>> Start Task data

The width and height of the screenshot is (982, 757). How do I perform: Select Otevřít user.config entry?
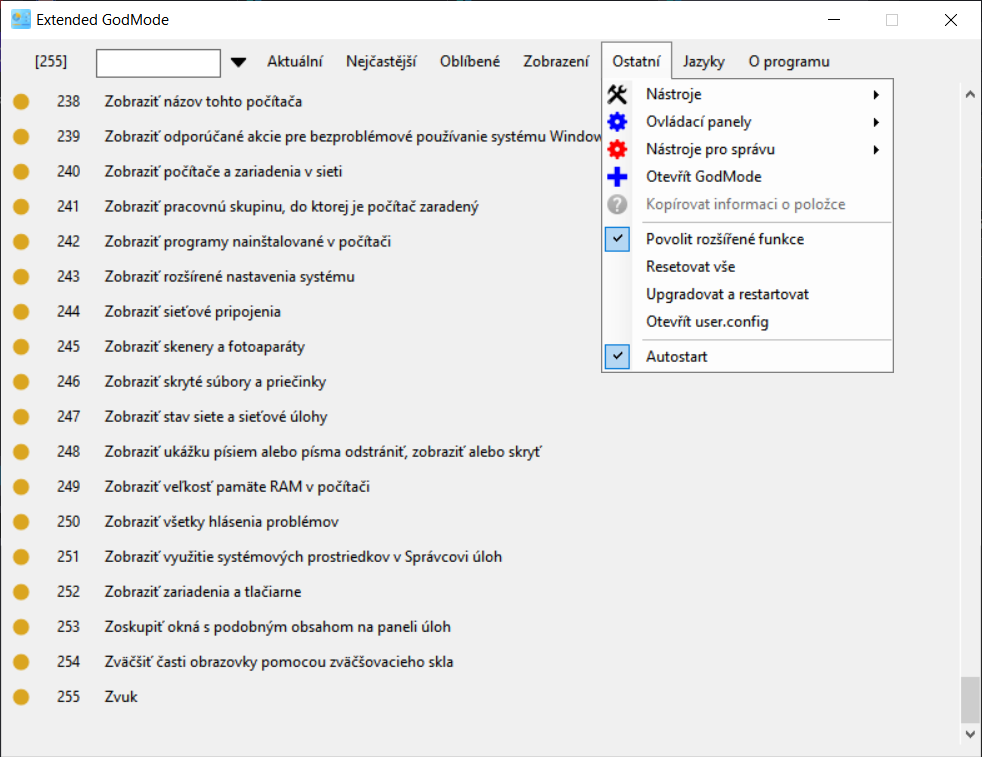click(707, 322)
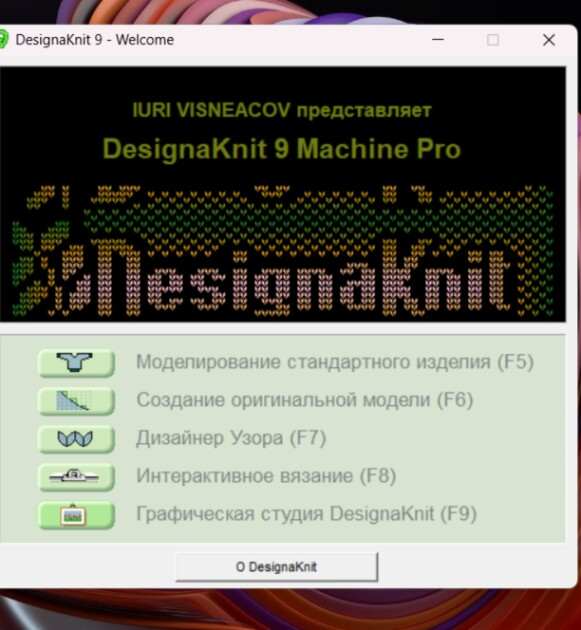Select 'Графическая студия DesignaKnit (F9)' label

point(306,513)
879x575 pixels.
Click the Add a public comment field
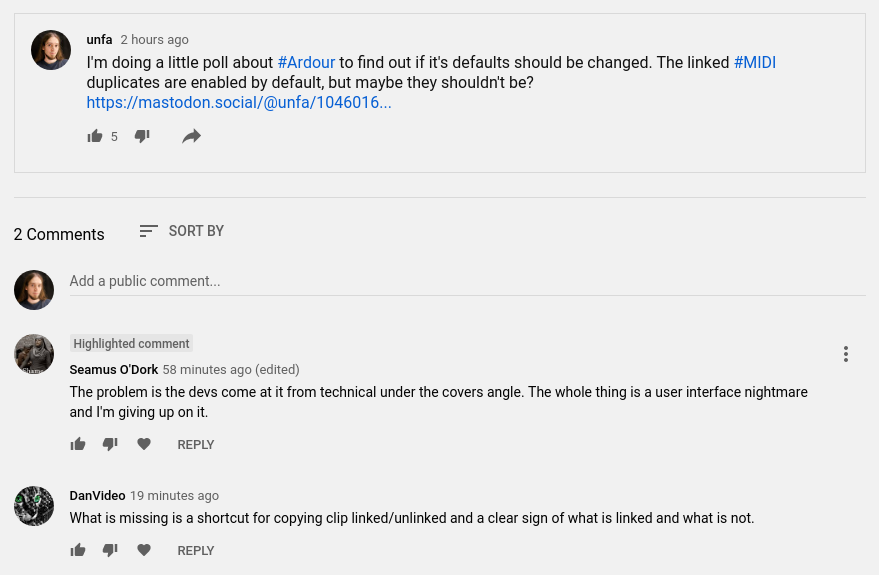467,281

>> End Task data

Task objective:
Can you rewrite all of the data above, replacing "pixels" with "px" and keeping everything else unchanged? Leave the pictures out.

Result for this exercise:
The width and height of the screenshot is (982, 757). How do I perform: Select Otevřít user.config entry?
click(707, 322)
Select 'Графическая студия DesignaKnit (F9)' label

point(306,513)
879x575 px.
Click the Add a public comment field
467,281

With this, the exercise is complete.